Ein schwieriges Thema für eine Kindergeschichte hast du dir ausgesucht.

Handwerklich habe auch ich nichts an dem Text auszusetzen.

Inhaltlich stört mich zunächst eines ganz gewaltig, was bislang niemand angesprochen hat. Wir Eltern erklären unseren Kindern immer wieder, dass sie niemals mit einem Fremden mitgehen dürfen. Egal wie nett und lieb er ist und egal welche Versprechungen er macht. Und was macht die Protagonistin? Sie geht brav mit dem Mann mit.
Egal, ob er sich hinterher als Engel entpuppt. Ich finde es in Kindergeschichten ein absolutes no go, die Protagonisten mit einem Fremden mitgehen zu lassen!

Dann ist deine Protagonisten stellenweise unglaubwürdig:

Außerdem wollte sie ihre Eltern heute nicht schon wieder verärgern, hatte sie gestern doch zum wiederholten Male ihr Mathe-Buch in der Schule vergessen und konnte ihre Hausübung daher nicht erledigen. Zelda war damit gestrichen, dabei war sie kurz vor dem siebenten Schloss! Aber Anna-Lena hatte ein schlechtes Gewissen und empfand die Strafe daher als richtig.
Welches Kind empfindet eine Strafe als richtig und gibt dies auch noch zu?

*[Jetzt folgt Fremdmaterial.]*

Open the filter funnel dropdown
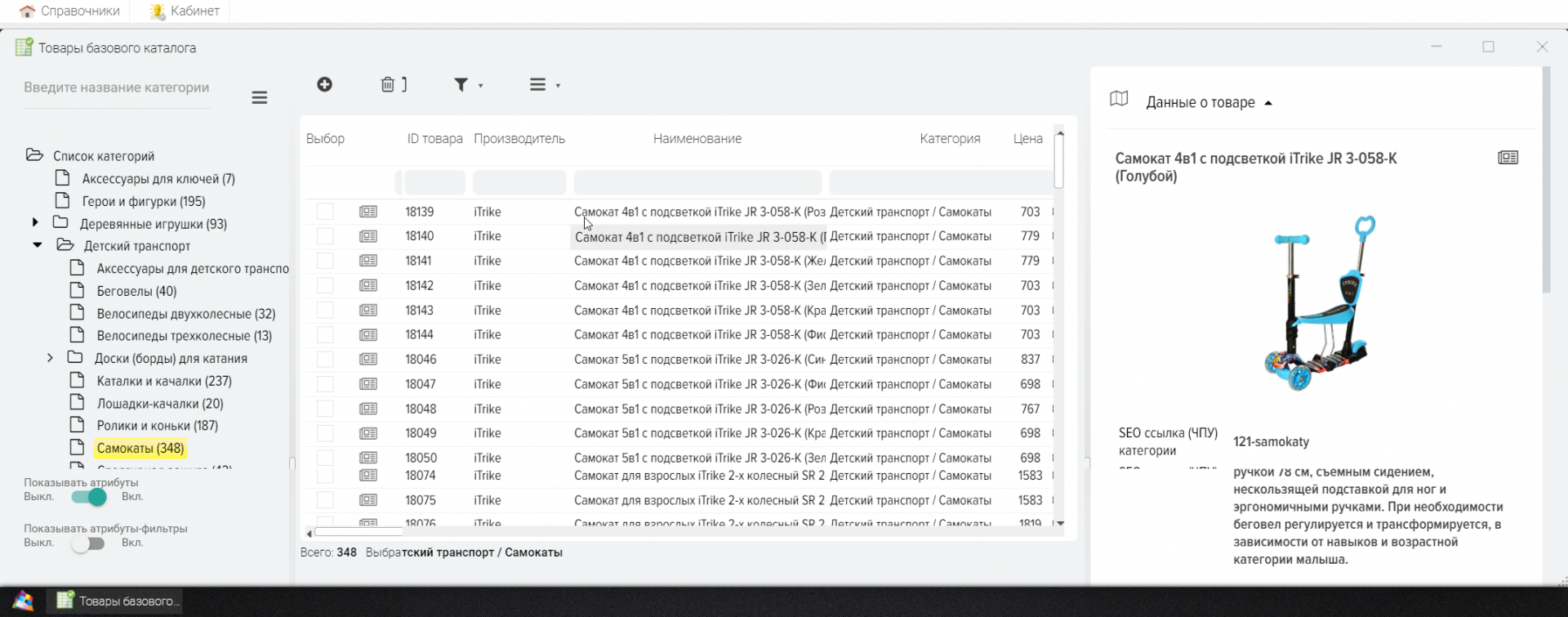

Die Tränen hatten ihr Gesicht ganz rot gefärbt, und ihre Augen hatten gar nicht gelächelt. Was denn los sei? hatte sie gefragt. Ihre Eltern hatten den Kopf geschüttelt und sie in den Arm genommen. Komm nun essen, hatten sie gesagt und waren in die Küche gegangen.
Und damit gibt Anna-Lena sich zufrieden? Sie spürt, dass hier etwas nicht stimmt und bohrt nicht nach?

Generell wirkt die Protagonistin ziemlich flach. Sie ist auch nicht traurig, sie ist nicht wütend. Sie wird kaum ängstlich.
Ich denke nicht, dass sich kids mit Anna-Lena identifzieren können. Mir fehlen starke Gefühle, die gerade bei so einem Thema dazugehören. Kinder dürfen wütend und verzweifelt sein, wenn sie krank sind. Und weinen, wenn etwas wehtut. Sie bekommen Panik, wenn sie sich verlaufen und werden sauer, wenn man ihnen eine Strafe aufbrummt.

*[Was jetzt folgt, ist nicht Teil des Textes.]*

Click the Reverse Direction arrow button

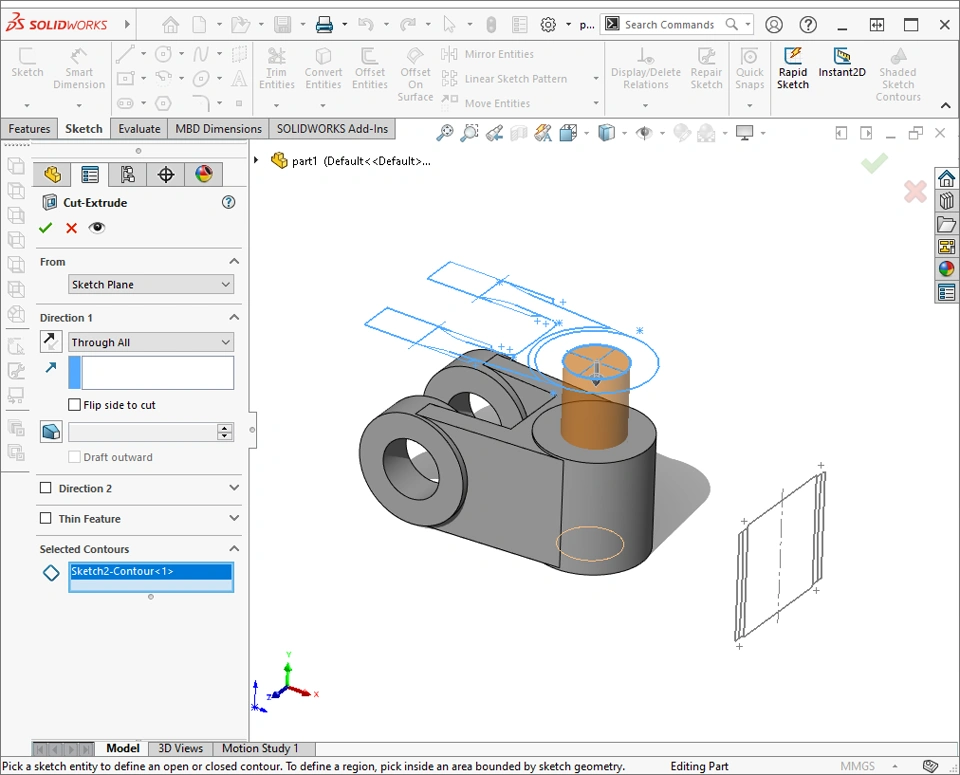51,342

Die Krankheit des Mädchens wird nur angedeutet. Das macht die ganze Sache sehr gruselig für kids. Ich möchte als Mutter meinem Kind nicht erklären müssen, was das jetzt für eine Krankheit sein könnte, die mit Stechen in der Brust einhergeht. Für Ratespiele ist die Geschichte zu ernst. Da solltest du klar und für kids verständlich erklären, was das Mädchen für eine Krankheit hat.

Für mich kommt auch nicht klar rüber, ob der Text eine Botschaft haben soll? Vielleicht magst du das ja noch erklären.

Frage zum Schluss: Wer oder was ist denn Zelda? Ich schätze mal ein Computerspiel? Muss man das kennen (anscheinend, denn außer mir fragt keiner nach ...).